There is not an additional “knower” apart from it reading the change. This is
the final move. Ordinarily we invert things by taking the change to be
something for an “I,” with a separate capacity, to read—the visual or auditory
change—and then calling that change “delusive thought.” This is wrong. Because
the change itself is knowing; hence “knowing without striking against
phenomena, illuminating without adopting an object,” therefore “seeking
through form and sound leaves the path not yet correct.” If we do not
investigate from here—if one seeks the Buddha by form or sound—even if one can
recite the Diamond Sūtra fluently, does one understand its true meaning?
Now we borrow scientific knowledge to assist understanding:
originally it moves like this, but we do not know and think there is an “I”
that sees and hears. So we take coming and going to be appearances, whereas in
fact here there is only change. One can even see clearly that the change itself
is awareness—there is no additional faculty that looks at the change and reads
it, projecting it as an external image. The change itself is knowing; do not
fabricate another “knower” to read the change. Calling it this or that is mere
expedience. In reality there is no “subject and object.” There is no positing
of a “knower” that knows a “known.” Thus the flower—the image of the
flower—arises as change here; and the change itself already includes knowing.

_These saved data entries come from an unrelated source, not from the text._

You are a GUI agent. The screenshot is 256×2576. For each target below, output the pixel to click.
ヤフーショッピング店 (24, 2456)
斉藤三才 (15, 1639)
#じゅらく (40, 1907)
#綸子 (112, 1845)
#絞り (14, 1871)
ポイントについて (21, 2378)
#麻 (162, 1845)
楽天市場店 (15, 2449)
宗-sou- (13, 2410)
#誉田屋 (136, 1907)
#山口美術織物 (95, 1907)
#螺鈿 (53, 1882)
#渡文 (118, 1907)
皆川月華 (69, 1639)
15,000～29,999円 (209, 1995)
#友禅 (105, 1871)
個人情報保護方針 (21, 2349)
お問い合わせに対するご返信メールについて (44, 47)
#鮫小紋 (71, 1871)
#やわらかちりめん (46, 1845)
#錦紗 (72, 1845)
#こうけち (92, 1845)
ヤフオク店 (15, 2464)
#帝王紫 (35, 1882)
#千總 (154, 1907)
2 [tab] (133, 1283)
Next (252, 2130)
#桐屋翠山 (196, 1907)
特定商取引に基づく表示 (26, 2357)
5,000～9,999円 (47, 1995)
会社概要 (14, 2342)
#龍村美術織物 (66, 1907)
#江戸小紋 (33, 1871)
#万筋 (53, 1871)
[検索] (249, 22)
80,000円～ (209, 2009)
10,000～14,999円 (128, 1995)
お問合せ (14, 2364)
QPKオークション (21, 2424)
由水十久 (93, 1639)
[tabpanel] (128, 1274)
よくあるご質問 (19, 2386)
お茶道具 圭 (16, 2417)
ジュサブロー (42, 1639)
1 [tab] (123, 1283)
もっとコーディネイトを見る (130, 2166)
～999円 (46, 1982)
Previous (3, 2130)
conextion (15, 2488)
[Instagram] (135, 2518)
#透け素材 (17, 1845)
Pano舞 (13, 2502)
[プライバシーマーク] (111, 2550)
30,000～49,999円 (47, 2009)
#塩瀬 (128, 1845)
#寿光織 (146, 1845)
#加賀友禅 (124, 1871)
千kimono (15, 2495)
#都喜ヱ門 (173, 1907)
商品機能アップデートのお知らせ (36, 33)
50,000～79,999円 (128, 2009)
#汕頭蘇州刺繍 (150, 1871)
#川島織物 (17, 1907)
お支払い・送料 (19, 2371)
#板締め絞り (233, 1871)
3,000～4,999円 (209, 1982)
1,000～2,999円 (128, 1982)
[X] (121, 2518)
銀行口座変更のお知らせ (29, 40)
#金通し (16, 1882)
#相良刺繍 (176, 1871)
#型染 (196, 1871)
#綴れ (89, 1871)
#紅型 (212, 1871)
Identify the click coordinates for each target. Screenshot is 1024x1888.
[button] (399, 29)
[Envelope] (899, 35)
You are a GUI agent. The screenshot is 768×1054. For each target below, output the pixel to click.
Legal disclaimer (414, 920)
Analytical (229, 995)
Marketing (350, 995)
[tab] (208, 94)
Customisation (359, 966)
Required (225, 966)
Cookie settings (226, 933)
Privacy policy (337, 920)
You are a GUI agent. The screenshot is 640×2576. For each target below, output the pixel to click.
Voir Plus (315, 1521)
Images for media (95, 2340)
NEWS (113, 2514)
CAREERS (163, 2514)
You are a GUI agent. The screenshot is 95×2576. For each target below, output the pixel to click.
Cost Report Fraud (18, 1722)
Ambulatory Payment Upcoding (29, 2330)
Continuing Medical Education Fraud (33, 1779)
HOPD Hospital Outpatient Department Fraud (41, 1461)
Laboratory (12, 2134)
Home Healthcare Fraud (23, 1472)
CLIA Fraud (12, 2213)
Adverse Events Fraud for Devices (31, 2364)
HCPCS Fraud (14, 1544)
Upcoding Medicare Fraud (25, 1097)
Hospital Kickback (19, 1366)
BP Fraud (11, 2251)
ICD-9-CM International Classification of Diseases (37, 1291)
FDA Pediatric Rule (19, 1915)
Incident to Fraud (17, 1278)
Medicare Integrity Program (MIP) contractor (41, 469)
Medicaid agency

There is no faculty that must know the brain’s change. This is the
“Dharma-speaking” of the insentient: the flower, too, expounds Dharma. Do not
take “Buddha-nature” to be a knowing spirit opposed to objects. If you reify
the supreme, pure “knowing” of human discrimination as Buddha’s awareness, you
are utterly mistaken. Then you will not understand “the insentient speak the
Dharma.” What is that? This thing here changes. Without this thing, no change
arises. The change is of the four great elements; the brain, composed of the
four, has no master; the outer object of four elements has no master either.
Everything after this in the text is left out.